_Exercise goal_. Your answer should be an exact copy of the lines from the one holding "The height and width of the screenshot is (628, 912)." to the end of the material below, pictures left out.

_Data to use_.
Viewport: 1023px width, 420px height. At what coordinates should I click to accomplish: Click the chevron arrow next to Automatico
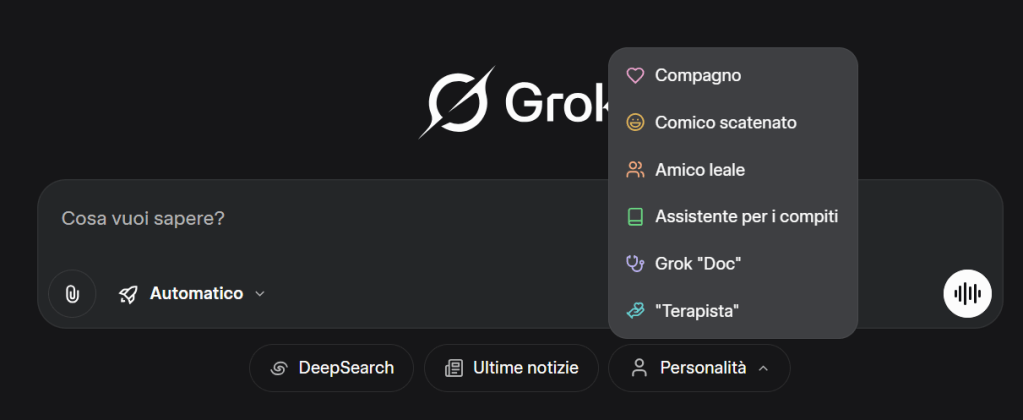pyautogui.click(x=260, y=294)
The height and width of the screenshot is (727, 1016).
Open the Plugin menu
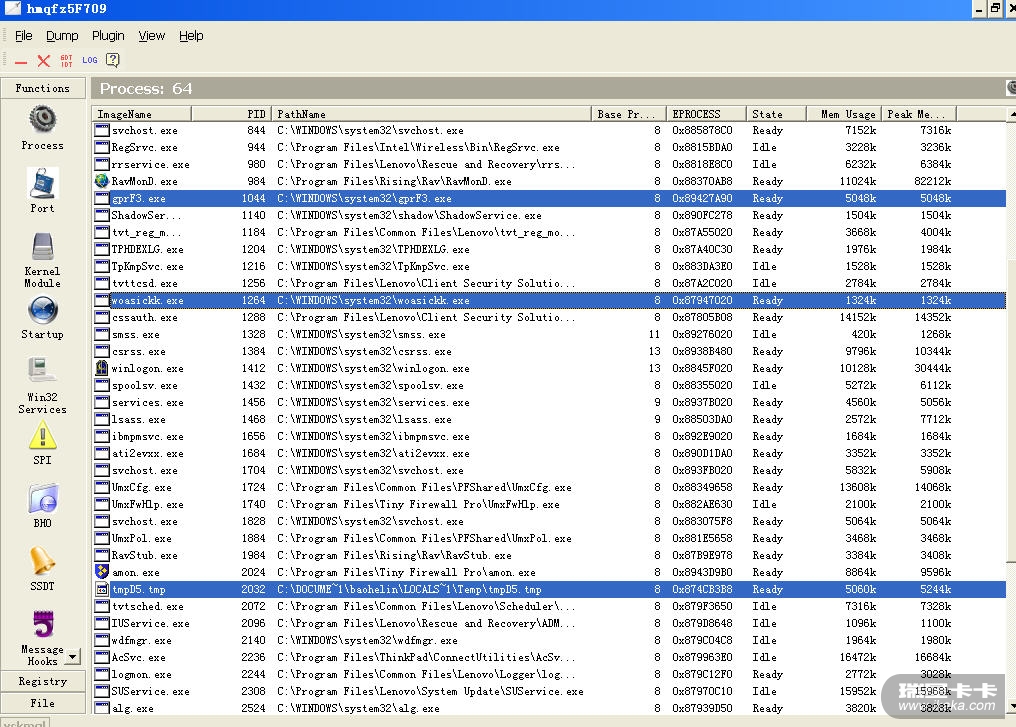pyautogui.click(x=108, y=36)
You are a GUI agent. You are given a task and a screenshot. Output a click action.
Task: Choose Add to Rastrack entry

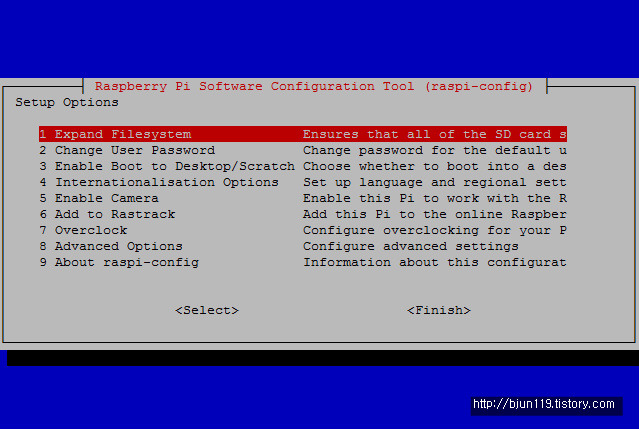tap(303, 214)
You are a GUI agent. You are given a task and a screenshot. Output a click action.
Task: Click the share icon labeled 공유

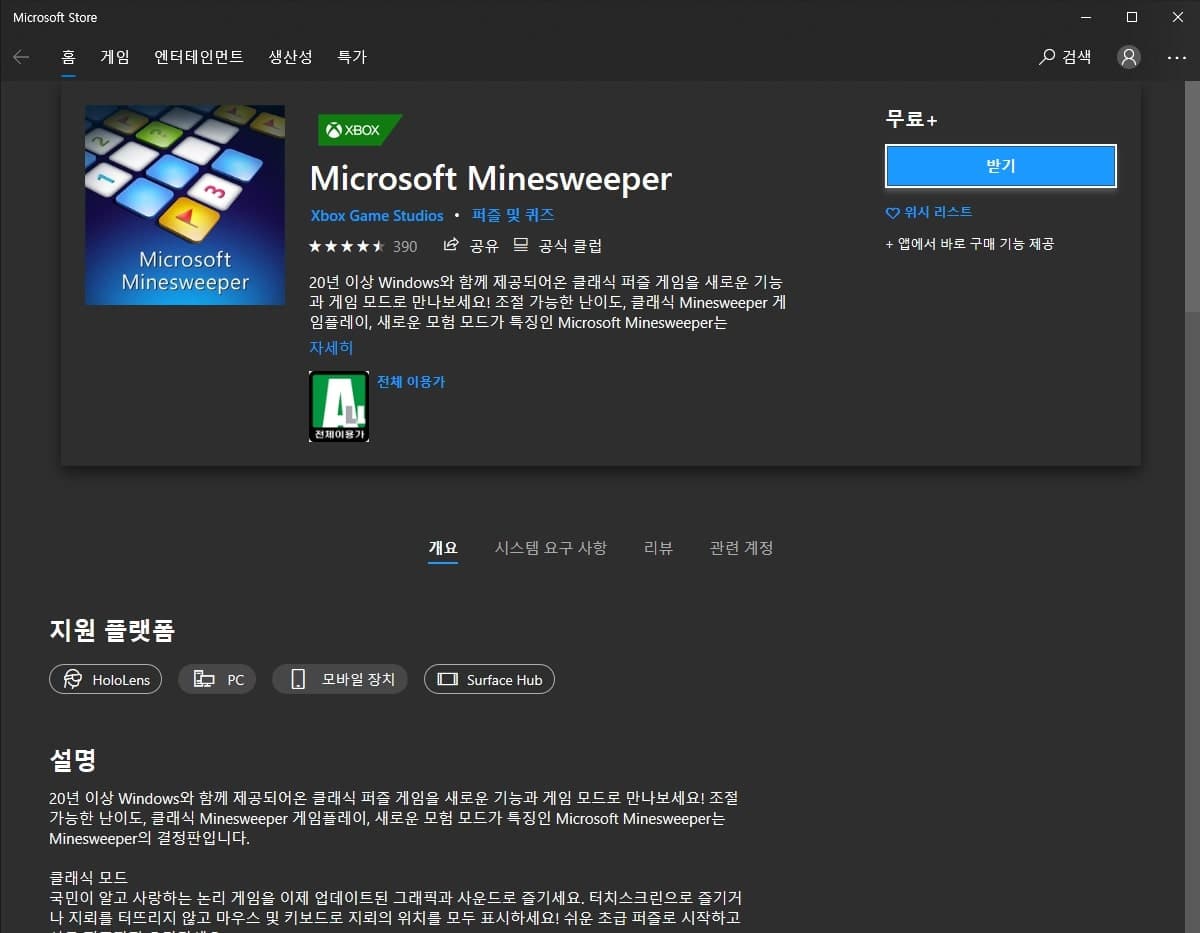[451, 245]
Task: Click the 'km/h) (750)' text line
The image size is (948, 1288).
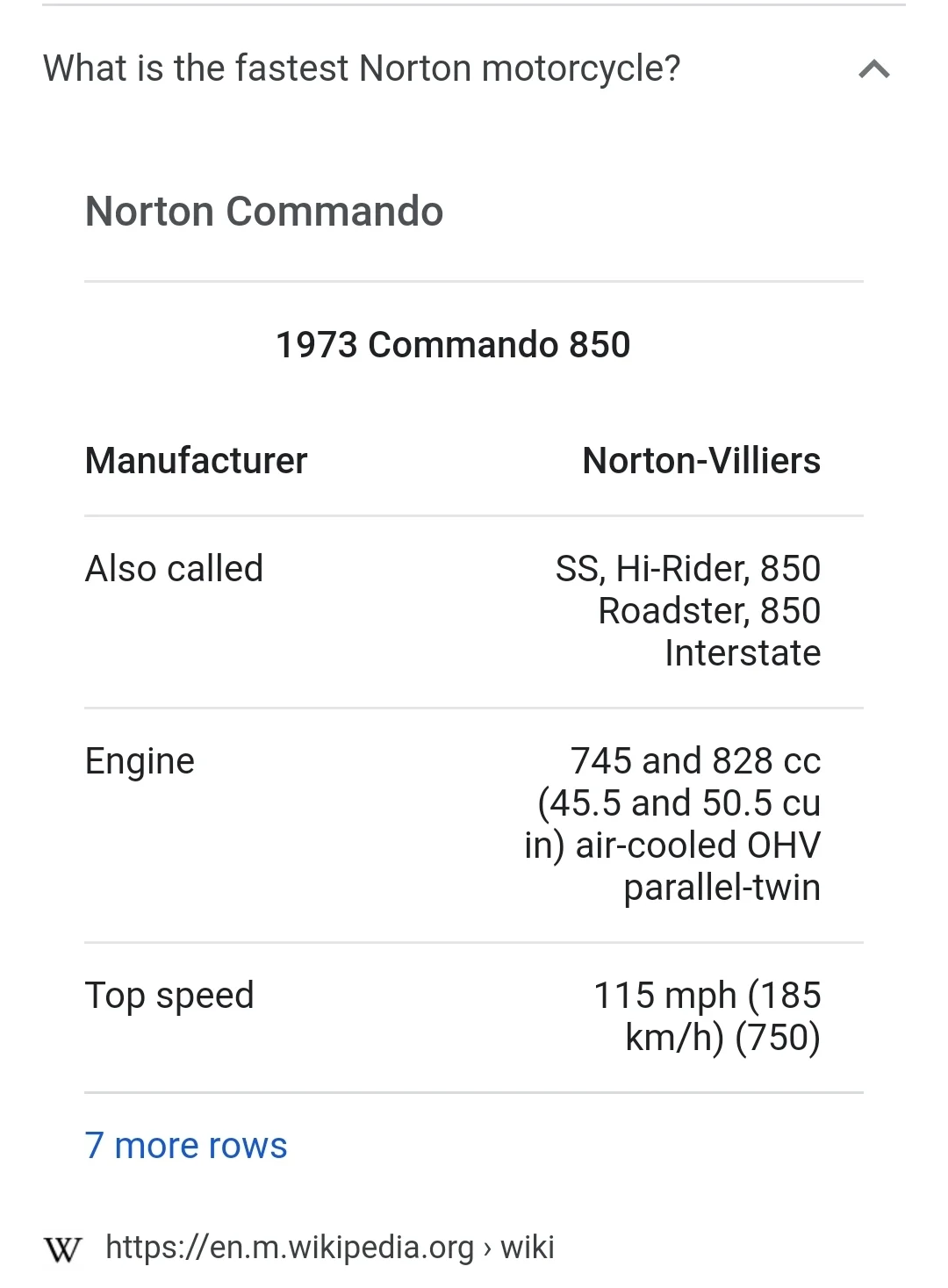Action: 722,1038
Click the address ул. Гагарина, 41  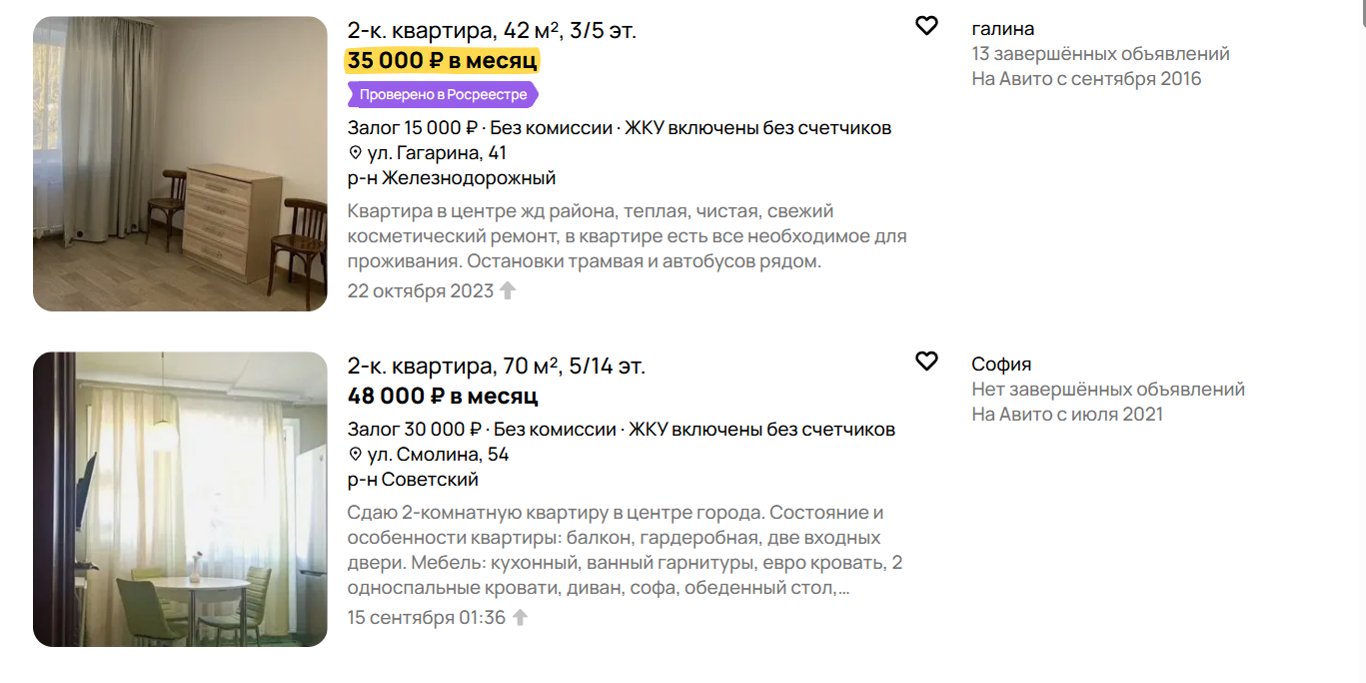click(x=437, y=153)

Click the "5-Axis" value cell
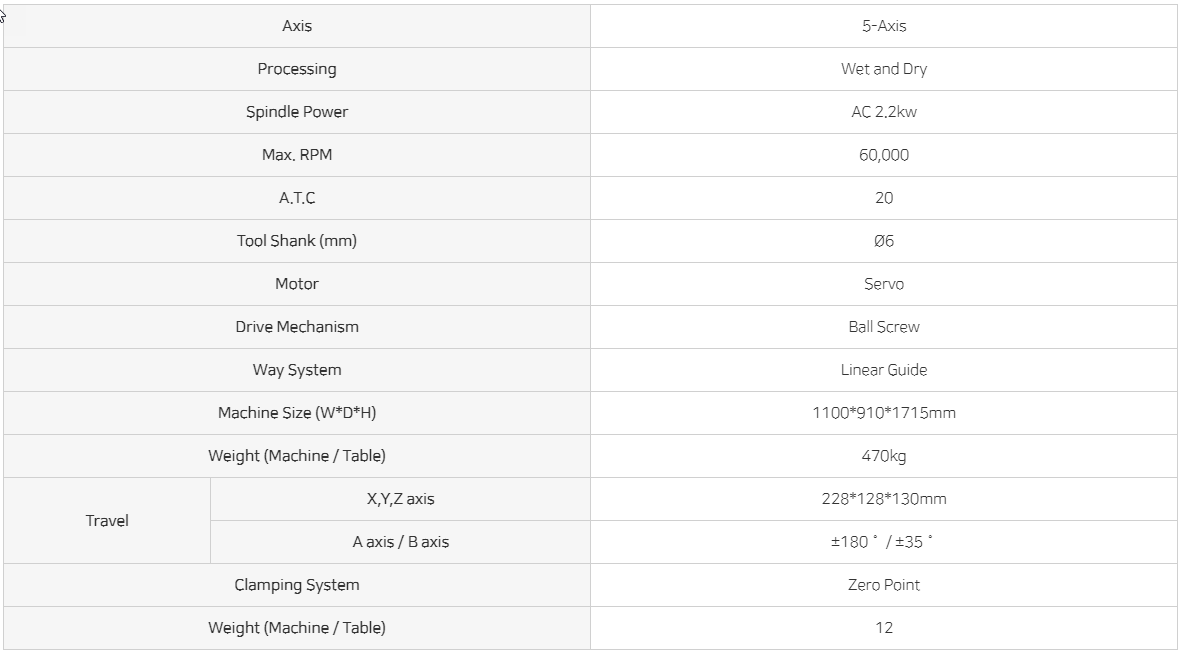[x=884, y=26]
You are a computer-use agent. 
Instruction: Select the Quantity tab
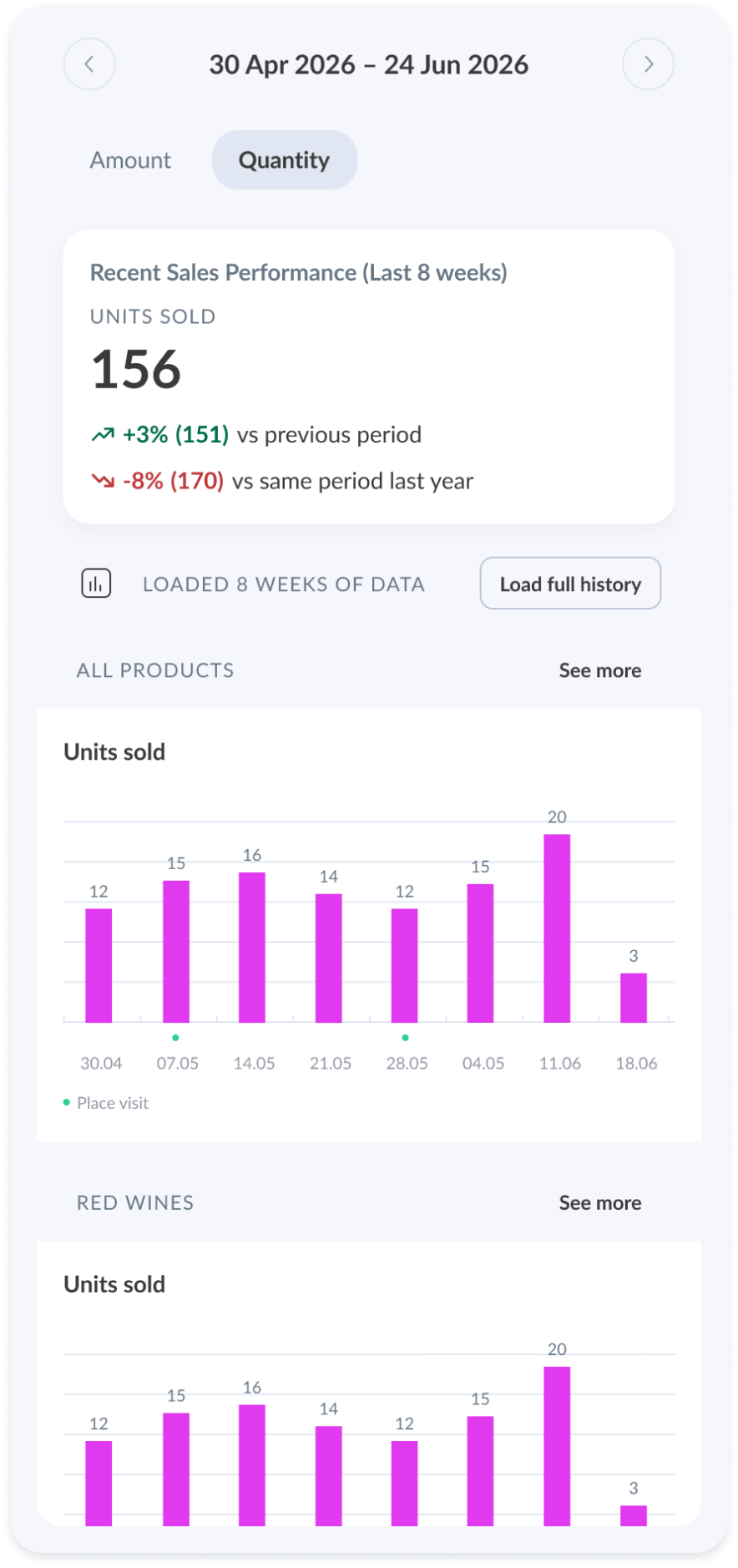tap(285, 159)
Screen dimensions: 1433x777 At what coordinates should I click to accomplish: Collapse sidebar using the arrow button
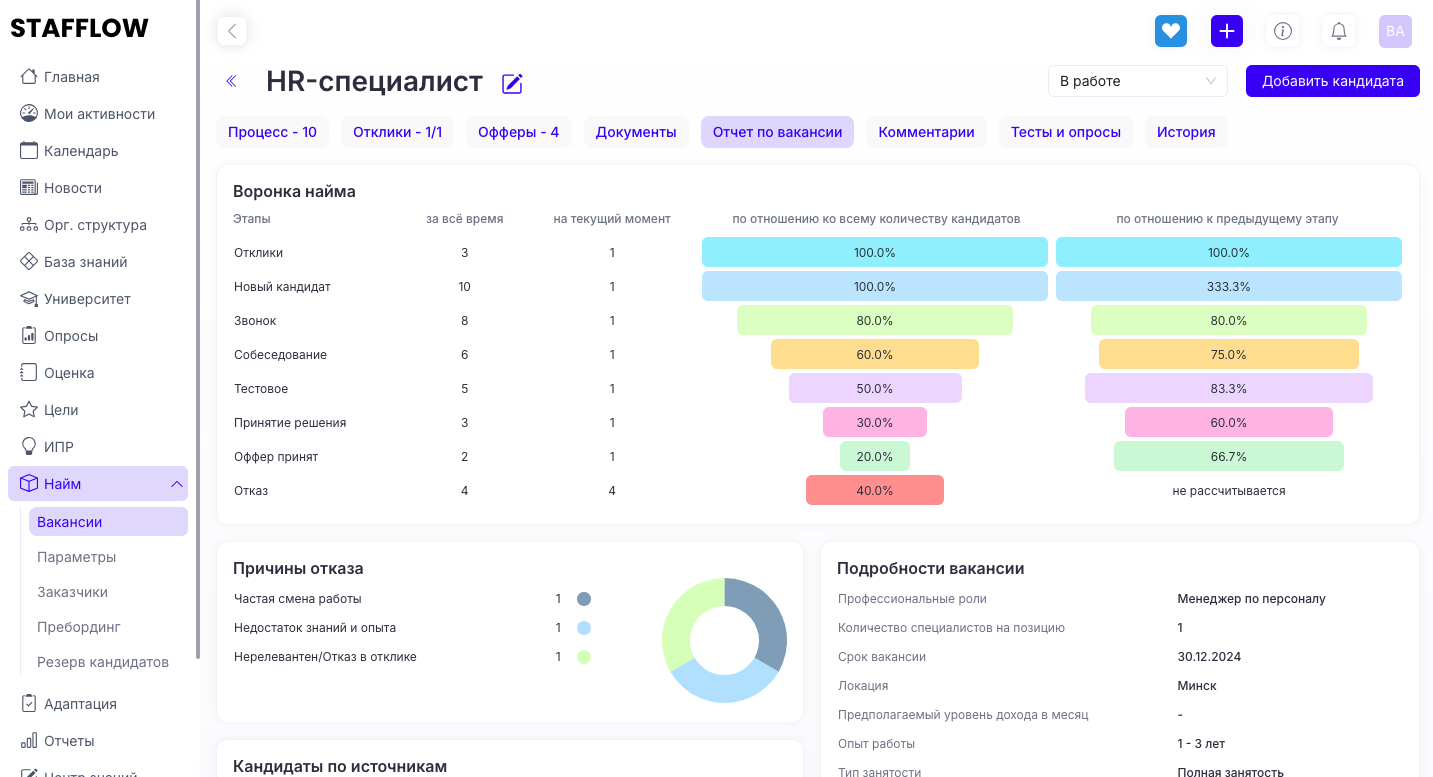[x=232, y=31]
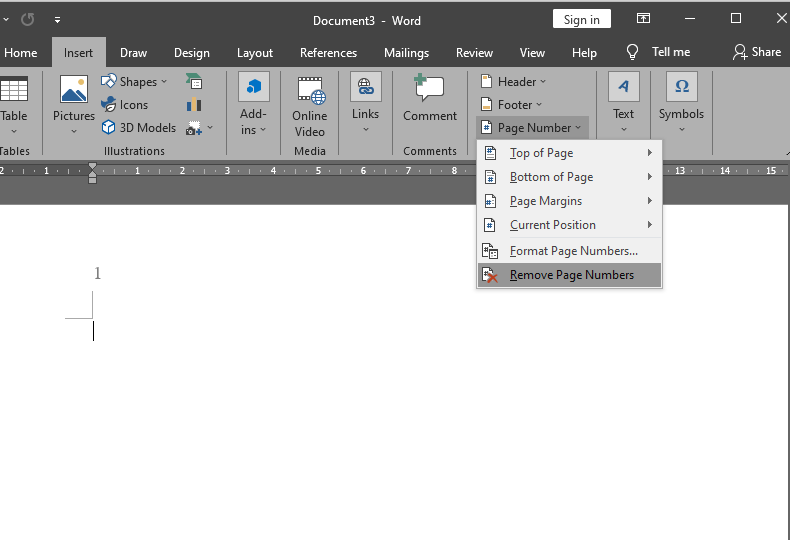Insert a SmartArt graphic
Viewport: 790px width, 540px height.
click(x=194, y=82)
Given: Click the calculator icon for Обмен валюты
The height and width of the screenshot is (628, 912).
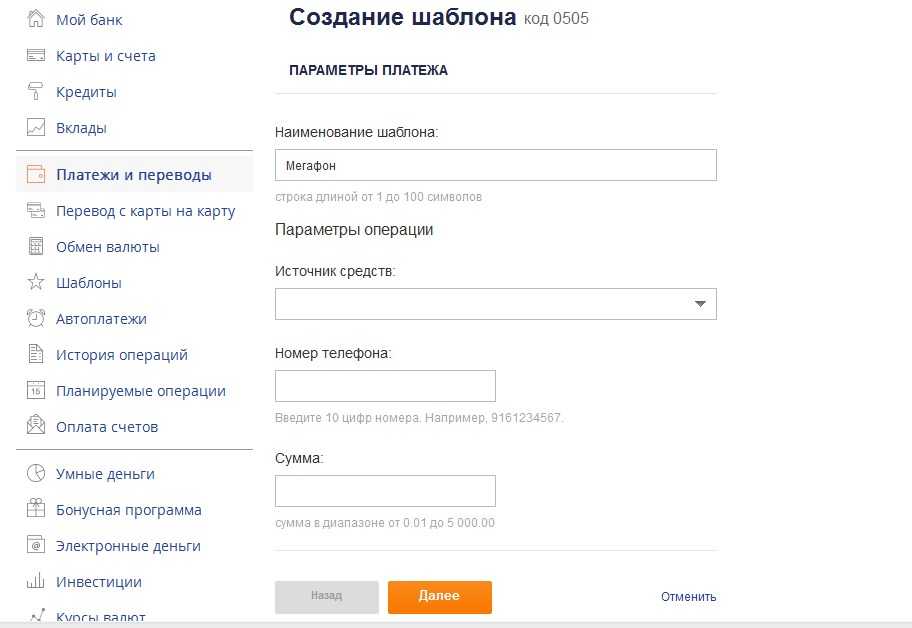Looking at the screenshot, I should pos(36,247).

_Task output_.
The height and width of the screenshot is (628, 912).
Looking at the screenshot, I should pos(36,247).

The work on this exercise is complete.